We had to move out of the house we rented from the Lipnickis after a while, because they threw us out. We got one little room in one of Grandmother’s houses. There were five of us in that room, but you were happy anyway. Another Jewish family, that made shirts, was already renting there, and they had to squash up because of us, and that’s how we lived.

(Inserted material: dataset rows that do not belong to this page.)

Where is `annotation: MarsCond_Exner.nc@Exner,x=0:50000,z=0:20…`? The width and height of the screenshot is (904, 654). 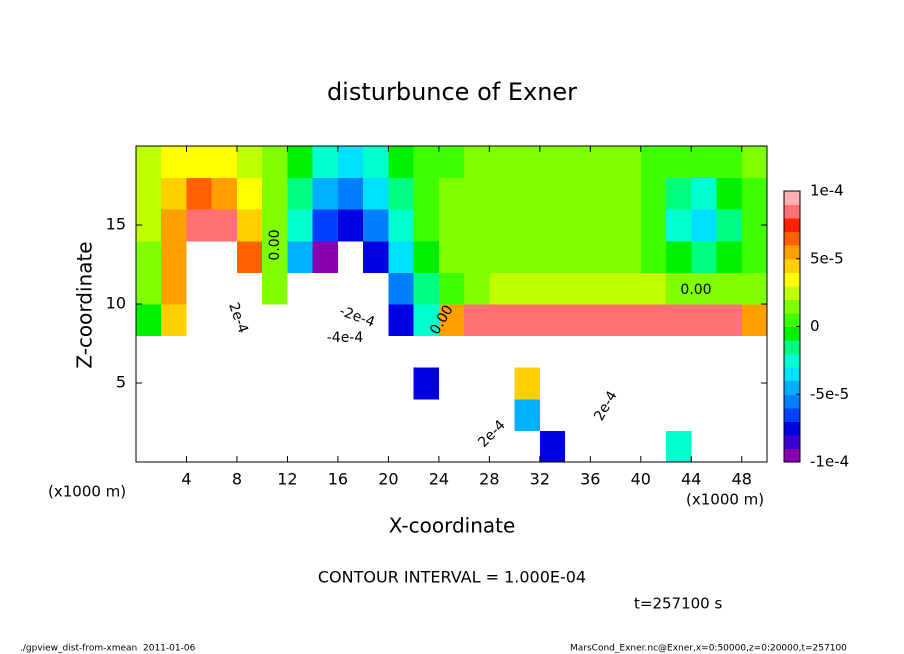
annotation: MarsCond_Exner.nc@Exner,x=0:50000,z=0:20… is located at coordinates (708, 649).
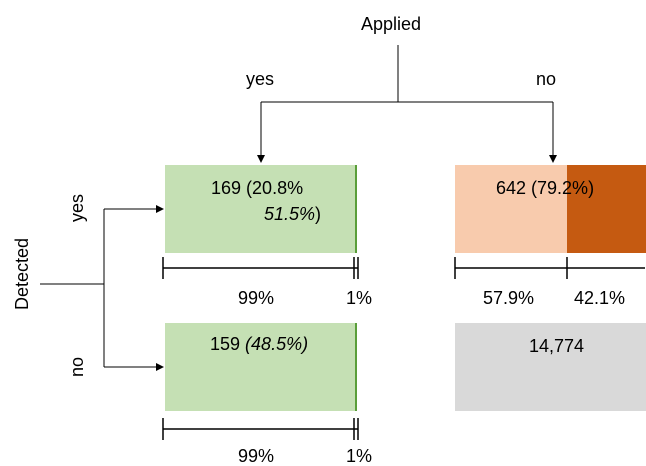 The width and height of the screenshot is (646, 466). What do you see at coordinates (256, 298) in the screenshot?
I see `split-label-yes-yes-left: 99%` at bounding box center [256, 298].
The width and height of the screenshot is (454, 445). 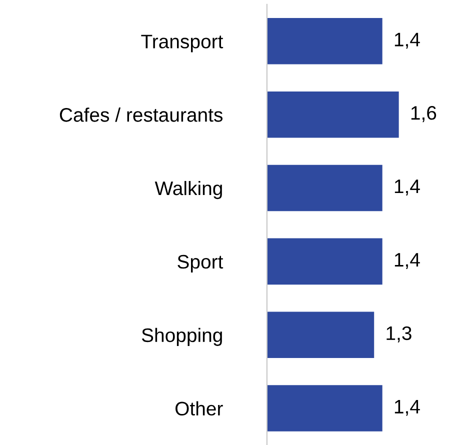 What do you see at coordinates (182, 43) in the screenshot?
I see `y-tick-label: Transport` at bounding box center [182, 43].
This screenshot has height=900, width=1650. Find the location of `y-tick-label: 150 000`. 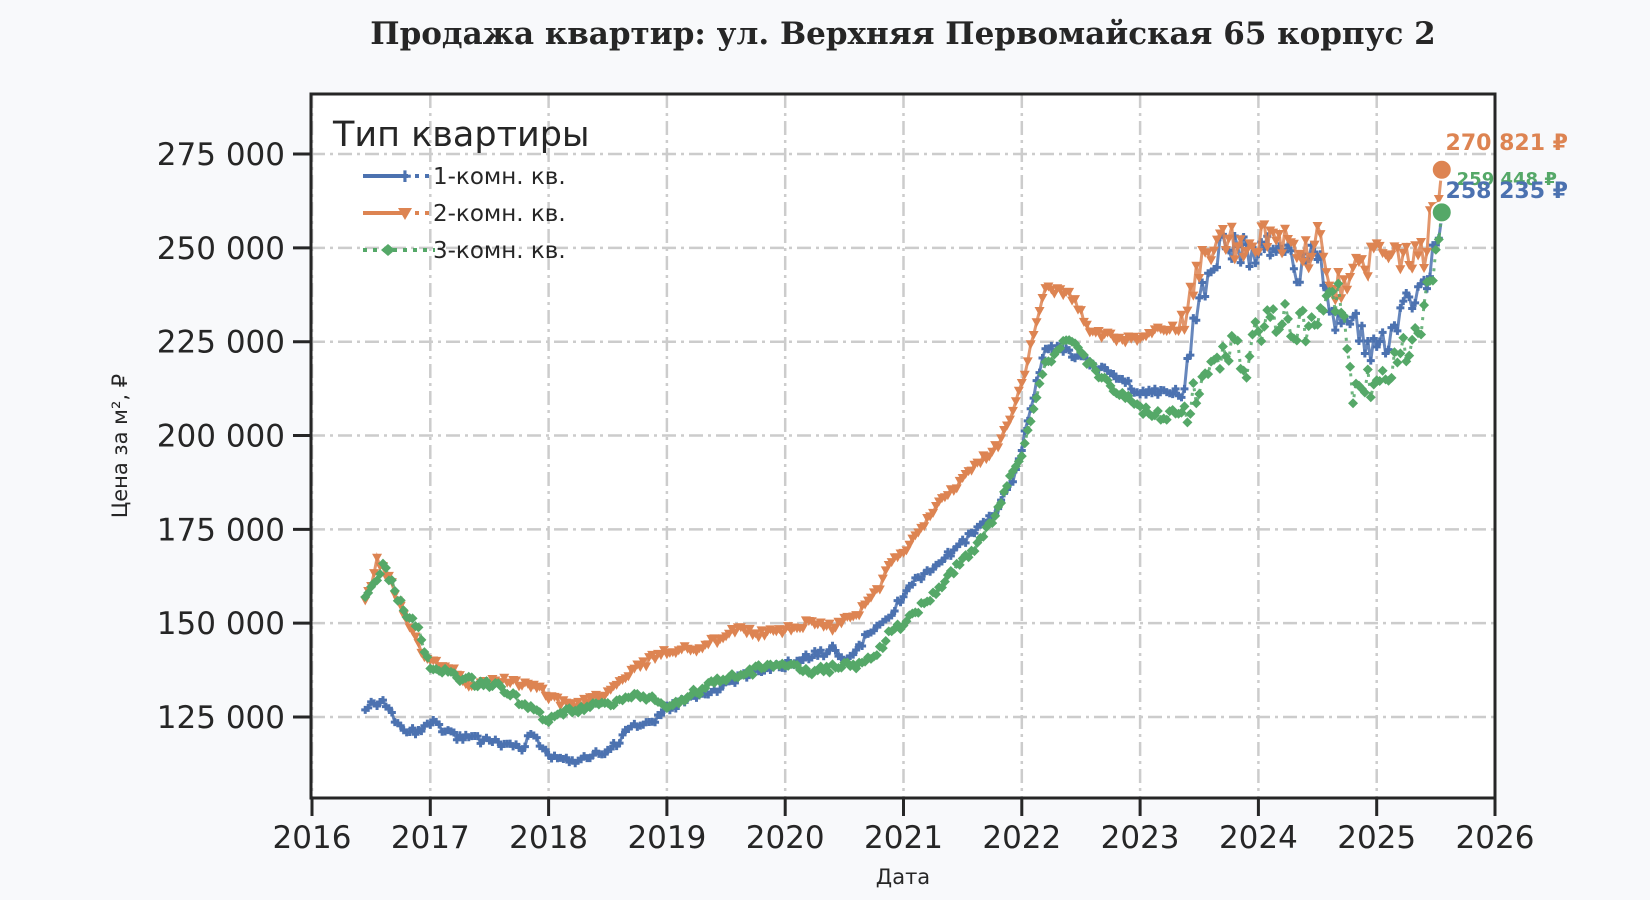

y-tick-label: 150 000 is located at coordinates (221, 624).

I remember this scene, I couldn’t tell you what year it was, but probably 1940 or 1941. Some German soldiers came to town, Wehrmacht, I think, not the SS. A lot of Jews still had beards at the time, and I remember that they hauled the barber out. The barber was a Jew too, but the Germans evidently didn’t know that. They ordered him to cut off beards. They caught the Jews, took them there, and the barber had to cut their beards off. On the Square. That’s how I saw it, because we were still living in the Square. And I remember the butcher, because they caught him too. I remember how one of the Germans held his machine gun in front of his ankles and another one made him jump over it. And then they forced a few more Jews to do it. They made the barber cut the butcher’s beard off too. He did it quite gently. And all the people whose beards he cut off had to pay – they’d put this basket out. At the end, I don’t know who, but somebody said that the barber was a Jew too. It wasn’t much money, so they didn’t take it, just scattered it across the Square, and people came and collected the money.